Start of STUDY MATERIAL

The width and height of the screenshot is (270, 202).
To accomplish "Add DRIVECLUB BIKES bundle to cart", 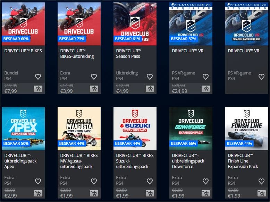I will pos(38,89).
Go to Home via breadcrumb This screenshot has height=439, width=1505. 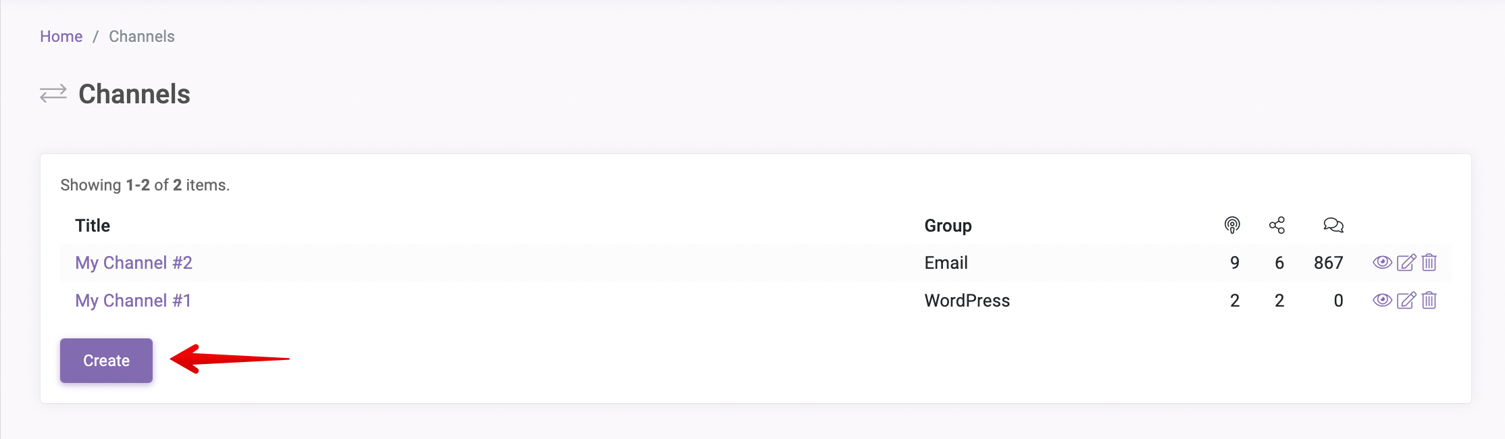(61, 36)
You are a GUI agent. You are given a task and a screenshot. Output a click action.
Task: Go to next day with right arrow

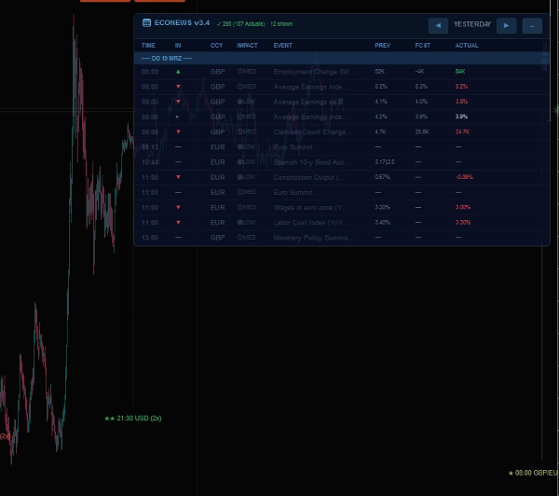pyautogui.click(x=506, y=25)
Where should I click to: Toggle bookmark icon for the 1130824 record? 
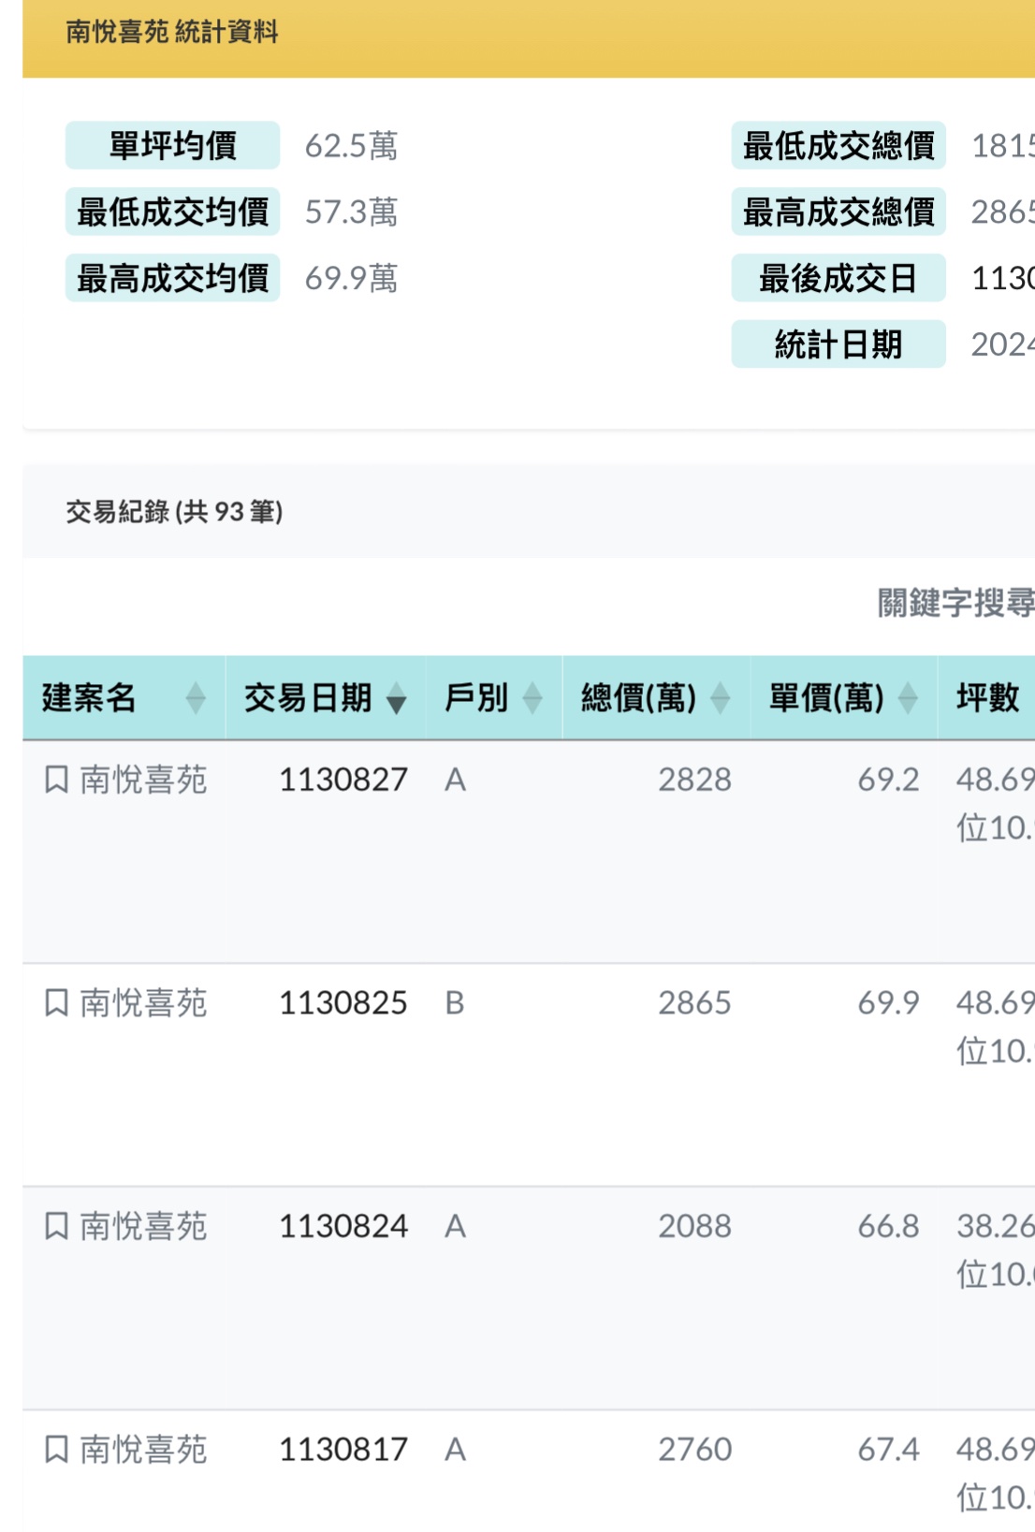(x=56, y=1225)
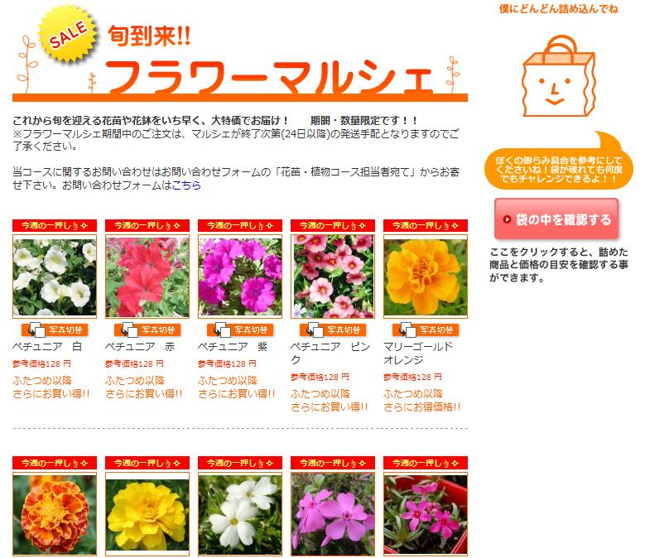The height and width of the screenshot is (558, 645).
Task: Click the yellow SALE badge
Action: tap(68, 34)
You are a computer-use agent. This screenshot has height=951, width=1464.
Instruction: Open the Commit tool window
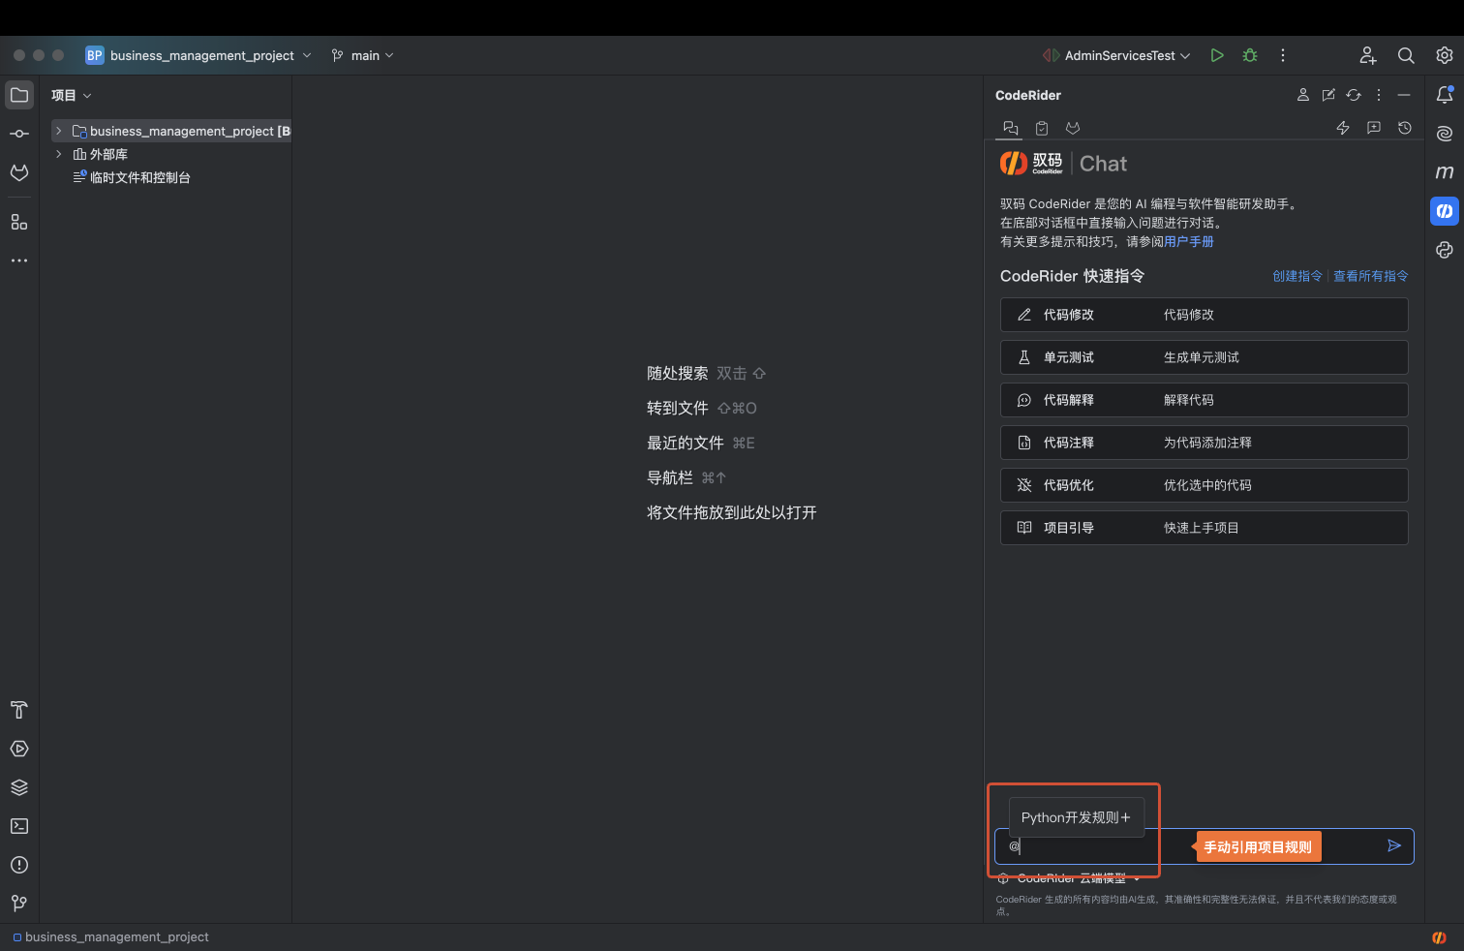19,134
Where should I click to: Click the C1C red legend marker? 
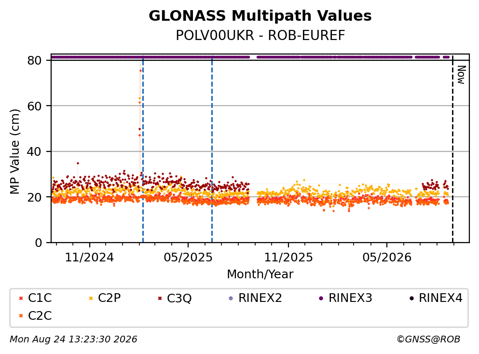point(21,298)
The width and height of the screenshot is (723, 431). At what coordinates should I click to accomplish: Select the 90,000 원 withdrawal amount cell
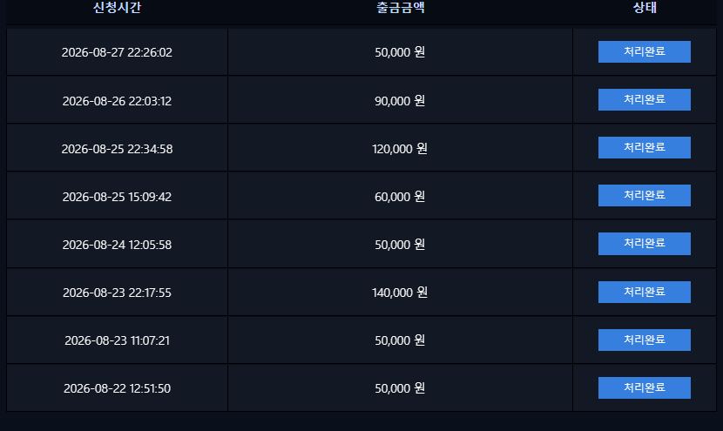(x=400, y=100)
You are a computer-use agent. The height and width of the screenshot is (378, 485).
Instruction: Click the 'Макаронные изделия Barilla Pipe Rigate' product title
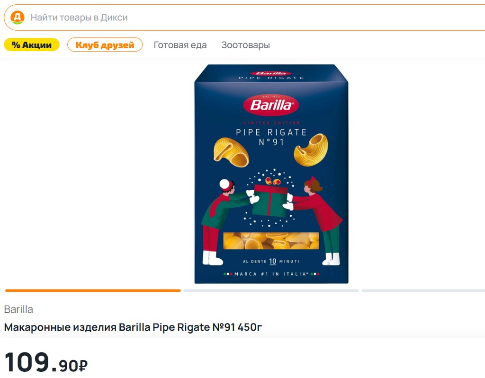point(133,327)
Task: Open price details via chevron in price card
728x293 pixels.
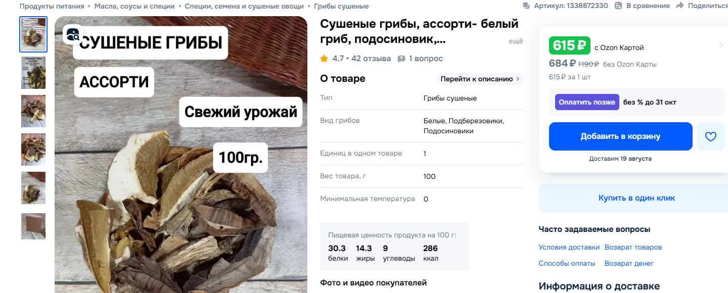Action: point(720,46)
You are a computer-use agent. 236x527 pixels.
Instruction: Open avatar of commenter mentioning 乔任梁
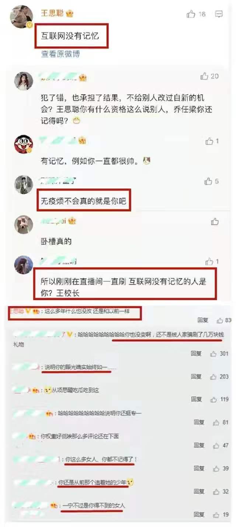[x=24, y=81]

End of STUDY MATERIAL

» **WHAT IS NEEDED**: I would like you to set down the lines above, from the one containing "Instruction: Click the" to the final line, exactly as written and without pictures.

» **OUTPUT FOR THIS EXERCISE**:
Instruction: Click the 'Макаронные изделия Barilla Pipe Rigate' product title
point(133,327)
Task: Open price details via chevron in price card
728x293 pixels.
Action: point(720,46)
You are a computer-use agent. 236x527 pixels.
Instruction: Open avatar of commenter mentioning 乔任梁
[x=24, y=81]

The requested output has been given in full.